Facile Synthesis of Novel Carbon Dots@Metal Organic Framework Composite for Remarkable and Highly Sustained Oxygen Evolution Reaction

05 Mar 2021-Journal of Alloys and Compounds (Elsevier)-Vol. 856, pp 158038
Abstract: Craving to search sources of energy is constantly compelling the mankind to find a source that is renewable or has enormous reservoirs and at the same time it poses no hazardous effect to mankind. Today’s energy deficient world has been seeking for an electrocatalyst which has a simple and facile synthesis strategy with marvellous catalytic performance and has outstandingly sustained stability for the highly lethargic Oxygen Evolution Reaction (OER). Here, a Ni-based mixed linker Metal Organic Framework (MOF) was synthesized using 1,3,5-benzenetricarboxylic acid (BTC) and 4,4`-bipyridine (bpy) as organic linkers. Carbon Dots (CDs) were incorporated into MOF during synthesis to impart synergistic effect to the as-synthesized composite. All the synthesized samples i.e CDs, MOF and CDs@MOF were characterized by various techniques to confirm the structural, compositional, morphological and textural analysis.

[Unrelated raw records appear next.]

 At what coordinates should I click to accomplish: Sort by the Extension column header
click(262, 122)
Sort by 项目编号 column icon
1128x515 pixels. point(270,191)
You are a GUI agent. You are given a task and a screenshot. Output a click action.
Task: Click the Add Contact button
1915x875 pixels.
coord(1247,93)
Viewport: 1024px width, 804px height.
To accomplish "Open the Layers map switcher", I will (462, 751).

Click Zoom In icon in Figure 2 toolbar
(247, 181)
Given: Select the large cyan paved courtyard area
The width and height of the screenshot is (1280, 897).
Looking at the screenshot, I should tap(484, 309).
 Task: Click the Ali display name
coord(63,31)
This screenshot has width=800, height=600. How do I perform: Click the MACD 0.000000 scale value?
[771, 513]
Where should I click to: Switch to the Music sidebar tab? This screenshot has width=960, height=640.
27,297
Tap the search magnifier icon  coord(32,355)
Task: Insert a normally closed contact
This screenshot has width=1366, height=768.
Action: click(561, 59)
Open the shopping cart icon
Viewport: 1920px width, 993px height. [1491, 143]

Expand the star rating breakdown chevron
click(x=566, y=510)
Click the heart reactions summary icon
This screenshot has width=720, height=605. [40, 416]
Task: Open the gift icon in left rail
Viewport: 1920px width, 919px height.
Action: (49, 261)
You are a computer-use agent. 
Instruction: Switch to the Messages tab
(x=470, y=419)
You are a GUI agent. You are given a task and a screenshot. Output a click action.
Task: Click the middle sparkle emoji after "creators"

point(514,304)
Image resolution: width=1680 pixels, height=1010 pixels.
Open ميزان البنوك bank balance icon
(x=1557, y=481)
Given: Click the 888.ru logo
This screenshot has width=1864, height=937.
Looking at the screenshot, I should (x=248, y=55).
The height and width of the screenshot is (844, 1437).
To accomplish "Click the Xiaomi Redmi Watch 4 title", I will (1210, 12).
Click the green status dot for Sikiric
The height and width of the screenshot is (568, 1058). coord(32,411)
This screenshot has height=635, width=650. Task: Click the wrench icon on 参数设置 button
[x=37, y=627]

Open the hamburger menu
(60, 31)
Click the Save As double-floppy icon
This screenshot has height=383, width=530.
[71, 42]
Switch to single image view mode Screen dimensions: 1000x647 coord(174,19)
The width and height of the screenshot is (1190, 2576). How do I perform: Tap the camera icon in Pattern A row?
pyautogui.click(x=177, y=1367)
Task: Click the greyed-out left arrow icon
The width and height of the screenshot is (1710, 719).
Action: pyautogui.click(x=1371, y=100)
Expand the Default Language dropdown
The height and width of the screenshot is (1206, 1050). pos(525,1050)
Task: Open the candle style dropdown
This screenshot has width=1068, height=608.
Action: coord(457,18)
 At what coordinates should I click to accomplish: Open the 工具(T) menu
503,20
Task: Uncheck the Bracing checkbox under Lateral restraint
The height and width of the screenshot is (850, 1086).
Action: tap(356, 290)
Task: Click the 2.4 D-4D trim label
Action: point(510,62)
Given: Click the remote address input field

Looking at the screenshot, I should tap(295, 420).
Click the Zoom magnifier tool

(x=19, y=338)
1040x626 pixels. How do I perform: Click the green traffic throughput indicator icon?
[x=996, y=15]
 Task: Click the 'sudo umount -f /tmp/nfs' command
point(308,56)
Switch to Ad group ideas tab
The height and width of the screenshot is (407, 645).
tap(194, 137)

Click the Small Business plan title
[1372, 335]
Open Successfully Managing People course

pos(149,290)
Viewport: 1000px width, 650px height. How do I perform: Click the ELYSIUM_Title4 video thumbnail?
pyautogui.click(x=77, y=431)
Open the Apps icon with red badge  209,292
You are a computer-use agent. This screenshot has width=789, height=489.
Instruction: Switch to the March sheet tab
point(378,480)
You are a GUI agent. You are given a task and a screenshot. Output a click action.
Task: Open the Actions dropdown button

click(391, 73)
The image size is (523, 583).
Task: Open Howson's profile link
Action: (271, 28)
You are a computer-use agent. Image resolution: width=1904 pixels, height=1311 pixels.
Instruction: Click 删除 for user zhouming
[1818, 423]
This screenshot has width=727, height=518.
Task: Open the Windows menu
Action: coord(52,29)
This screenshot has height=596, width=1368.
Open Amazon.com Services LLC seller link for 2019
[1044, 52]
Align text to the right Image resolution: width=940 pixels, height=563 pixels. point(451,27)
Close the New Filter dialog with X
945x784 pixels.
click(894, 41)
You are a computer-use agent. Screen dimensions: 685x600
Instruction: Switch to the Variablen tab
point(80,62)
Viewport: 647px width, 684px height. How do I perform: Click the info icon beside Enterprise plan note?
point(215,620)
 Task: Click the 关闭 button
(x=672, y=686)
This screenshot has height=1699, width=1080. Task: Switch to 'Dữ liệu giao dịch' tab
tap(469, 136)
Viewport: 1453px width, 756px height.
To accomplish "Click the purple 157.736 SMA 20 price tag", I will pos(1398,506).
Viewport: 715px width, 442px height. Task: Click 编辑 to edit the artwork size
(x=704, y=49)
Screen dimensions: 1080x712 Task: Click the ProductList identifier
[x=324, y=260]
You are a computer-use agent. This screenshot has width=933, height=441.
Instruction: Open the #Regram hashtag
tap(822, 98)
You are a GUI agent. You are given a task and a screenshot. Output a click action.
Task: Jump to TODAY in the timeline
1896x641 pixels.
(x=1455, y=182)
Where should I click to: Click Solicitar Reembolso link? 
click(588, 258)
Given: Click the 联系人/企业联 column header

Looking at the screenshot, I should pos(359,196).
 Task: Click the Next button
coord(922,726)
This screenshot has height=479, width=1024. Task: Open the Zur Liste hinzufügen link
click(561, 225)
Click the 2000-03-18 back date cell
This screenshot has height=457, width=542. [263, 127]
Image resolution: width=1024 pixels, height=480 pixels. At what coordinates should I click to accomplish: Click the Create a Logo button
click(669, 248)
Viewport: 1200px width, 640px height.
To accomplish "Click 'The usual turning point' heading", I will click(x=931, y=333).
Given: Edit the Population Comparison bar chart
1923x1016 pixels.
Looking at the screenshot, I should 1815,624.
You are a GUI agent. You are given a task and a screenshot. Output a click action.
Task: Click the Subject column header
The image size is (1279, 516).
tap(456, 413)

The synthesized composite possessed rods like morphology with uniform distribution of CDs which offered superb stability for almost 40 hrs, large electrochemical active surface area (ECSA), least charge transfer resistance (Rct), high turnover frequency (TOF), reasonably low onset potential, low overpotential and a comparably low Tafel slope. The electrocatalyst owed its great catalytic efficiency and substantial stability due to the synergistic effect between CDs and MOF. This work is an effort to exploit the fabulous potential of MOF based nano-composite towards water splitting.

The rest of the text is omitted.